> running-tests
running tests at various levels from smoke tests to full suite to randomized tests
curl "https://skillshub.wtf/stellar/stellar-core/running-tests?format=md"Overview
This skill is for running tests systematically, starting with fast/focused tests and progressing to slower/broader tests. This ordering allows failures to be caught early, minimizing wasted time.
This skill is designed to be run as a subagent to avoid cluttering the invoking agent's context. The output is either confirmation that all tests passed, or a report of failures.
Required Inputs (Before Launching Subagent)

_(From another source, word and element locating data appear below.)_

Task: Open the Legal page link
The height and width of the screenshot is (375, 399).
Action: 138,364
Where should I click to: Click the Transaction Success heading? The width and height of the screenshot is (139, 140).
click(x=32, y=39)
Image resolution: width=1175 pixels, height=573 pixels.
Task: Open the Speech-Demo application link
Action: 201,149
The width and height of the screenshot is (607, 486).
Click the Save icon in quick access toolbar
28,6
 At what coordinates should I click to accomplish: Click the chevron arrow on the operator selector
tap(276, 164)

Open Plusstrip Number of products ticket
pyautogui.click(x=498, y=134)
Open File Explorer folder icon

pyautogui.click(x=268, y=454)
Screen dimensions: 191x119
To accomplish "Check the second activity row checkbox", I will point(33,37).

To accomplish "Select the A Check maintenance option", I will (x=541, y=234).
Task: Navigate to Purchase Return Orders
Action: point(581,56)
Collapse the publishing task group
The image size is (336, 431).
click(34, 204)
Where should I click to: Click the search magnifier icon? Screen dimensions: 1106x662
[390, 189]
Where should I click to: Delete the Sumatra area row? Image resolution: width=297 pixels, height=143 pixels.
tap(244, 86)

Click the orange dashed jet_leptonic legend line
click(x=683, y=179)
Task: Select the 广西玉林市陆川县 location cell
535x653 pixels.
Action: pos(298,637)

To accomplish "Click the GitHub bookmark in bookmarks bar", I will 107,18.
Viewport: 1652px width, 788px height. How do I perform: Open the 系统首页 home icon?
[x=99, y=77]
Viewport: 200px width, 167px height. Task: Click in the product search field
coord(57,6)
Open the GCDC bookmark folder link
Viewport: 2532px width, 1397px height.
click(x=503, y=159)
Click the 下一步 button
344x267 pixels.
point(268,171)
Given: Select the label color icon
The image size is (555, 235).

Since subagents cannot ask for clarification, the invoking agent must gather this information before launching:
-
Changed files/modules: Which files or modules were changed, so the subagent can identify appropriate smoke tests and focused tests.
-
Test levels to run: Which levels to execute. Options:
- "smoke only" - just Level 1
- "through focused" - Levels 1-2
- "through full suite" - Levels 1-3 (usually sufficient for small changes)
- "through full suite with tx-meta" - Levels 1-3 plus tx-meta baseline check
- "through sanitizers" - Levels 1-4 (for memory/concurrency-sensitive code)
The subagent prompt should include: "Run tests <levels> for changes in <files/modules>."
Test Output Control
To reduce noise and keep agent context manageable, always use these flags:
# Recommended flags for quiet output
--ll fatal # Only log fatal errors (not info/debug messages)
-r simple # Use simple reporter (minimal output)
--disable-dots # Don't print progress dots
--abort # Stop on first failure (don't run remaining tests)
Example:
./stellar-core test --ll fatal -r simple --disable-dots --abort "test name"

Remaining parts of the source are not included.